Health checks
Liveness / readiness / startup probes that drive container restarts and ingress routing.
Probes solve two orthogonal problems:
- Should this container be restarted? → liveness
- Should this replica receive traffic? → readiness
- Has the container finished booting yet? → startup (gates readiness during cold boot)
Probes drive both voodu's own restart loop AND ingress (Caddy) upstream membership — declare them once, both gates fire.
Source: examples/probes/
HTTP deployment with liveness + readiness
The 80% case for stateless web apps.
deployment "prod" "api" {
image = "ghcr.io/acme/api:1.4"
replicas = 3
ports = ["3000"]
env = { RAILS_ENV = "production" }
probes {
liveness {
http_get {
path = "/healthz"
port = 3000
}
initial_delay = "15s"
period = "10s"
failure_threshold = 3
}
readiness {
http_get {
path = "/ready"
port = 3000
}
period = "5s"
failure_threshold = 1
success_threshold = 2
}
}
}
ingress "prod" "api" {
service = "api"
host = "api.example.com"
tls { email = "ops@example.com" }
}Two independent gates from one declaration:
livenesson/healthz— if the app's request loop deadlocks (Ruby GVL stuck, Go goroutine livelock), 3 consecutive fails triggerdocker restart.readinesson/ready— returns 503 while the app is mid-shutdown (draining), or while a dependency is down. Pod stays alive but Caddy stops routing traffic to it.
Auto Caddy gating — the ingress block pairs with the readiness probe automatically. No health_check = on the deployment, no lb { interval } on the ingress. The controller emits the right config so voodu-caddy generates health_uri /ready per upstream.

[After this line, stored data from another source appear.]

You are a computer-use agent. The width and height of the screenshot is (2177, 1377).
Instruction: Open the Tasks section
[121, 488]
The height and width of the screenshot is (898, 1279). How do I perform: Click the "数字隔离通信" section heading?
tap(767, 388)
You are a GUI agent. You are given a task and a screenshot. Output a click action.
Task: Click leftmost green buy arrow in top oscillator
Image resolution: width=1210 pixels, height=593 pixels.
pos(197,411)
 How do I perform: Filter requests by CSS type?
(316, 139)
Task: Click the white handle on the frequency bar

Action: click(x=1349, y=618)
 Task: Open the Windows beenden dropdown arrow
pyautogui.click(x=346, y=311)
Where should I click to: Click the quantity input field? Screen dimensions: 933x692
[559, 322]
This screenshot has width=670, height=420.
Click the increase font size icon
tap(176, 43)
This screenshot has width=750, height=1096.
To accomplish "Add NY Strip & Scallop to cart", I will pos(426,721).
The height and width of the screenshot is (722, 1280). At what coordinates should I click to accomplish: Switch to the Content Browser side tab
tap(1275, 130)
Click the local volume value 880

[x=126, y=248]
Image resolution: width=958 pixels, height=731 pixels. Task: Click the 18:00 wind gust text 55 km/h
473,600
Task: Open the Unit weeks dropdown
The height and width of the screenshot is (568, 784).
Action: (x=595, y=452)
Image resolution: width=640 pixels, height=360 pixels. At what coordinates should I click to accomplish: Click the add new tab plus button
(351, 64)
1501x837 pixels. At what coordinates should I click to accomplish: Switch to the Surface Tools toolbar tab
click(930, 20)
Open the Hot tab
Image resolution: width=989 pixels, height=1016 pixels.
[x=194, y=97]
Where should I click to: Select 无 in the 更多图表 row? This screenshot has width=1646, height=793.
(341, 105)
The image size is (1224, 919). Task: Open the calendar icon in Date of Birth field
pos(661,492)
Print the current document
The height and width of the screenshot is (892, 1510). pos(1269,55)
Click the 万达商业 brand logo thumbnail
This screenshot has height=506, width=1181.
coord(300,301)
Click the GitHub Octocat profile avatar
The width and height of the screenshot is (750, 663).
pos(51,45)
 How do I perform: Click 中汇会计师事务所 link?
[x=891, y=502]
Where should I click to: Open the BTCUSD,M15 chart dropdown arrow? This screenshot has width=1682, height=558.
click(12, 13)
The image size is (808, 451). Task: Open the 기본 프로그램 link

Three probes: startup + liveness + readiness (Rails)
Rails apps cold-boot slowly. Without a startup probe you'd either:
- Crank
initial_delayon liveness/readiness to the worst-case boot time → steady-state checks are also delayed → real deadlocks take a minute+ to detect. - Accept that ingress routes traffic to a half-booted process and serves 503s for the first ~30s.
Startup probe gives both: generous boot window + tight steady-state checks.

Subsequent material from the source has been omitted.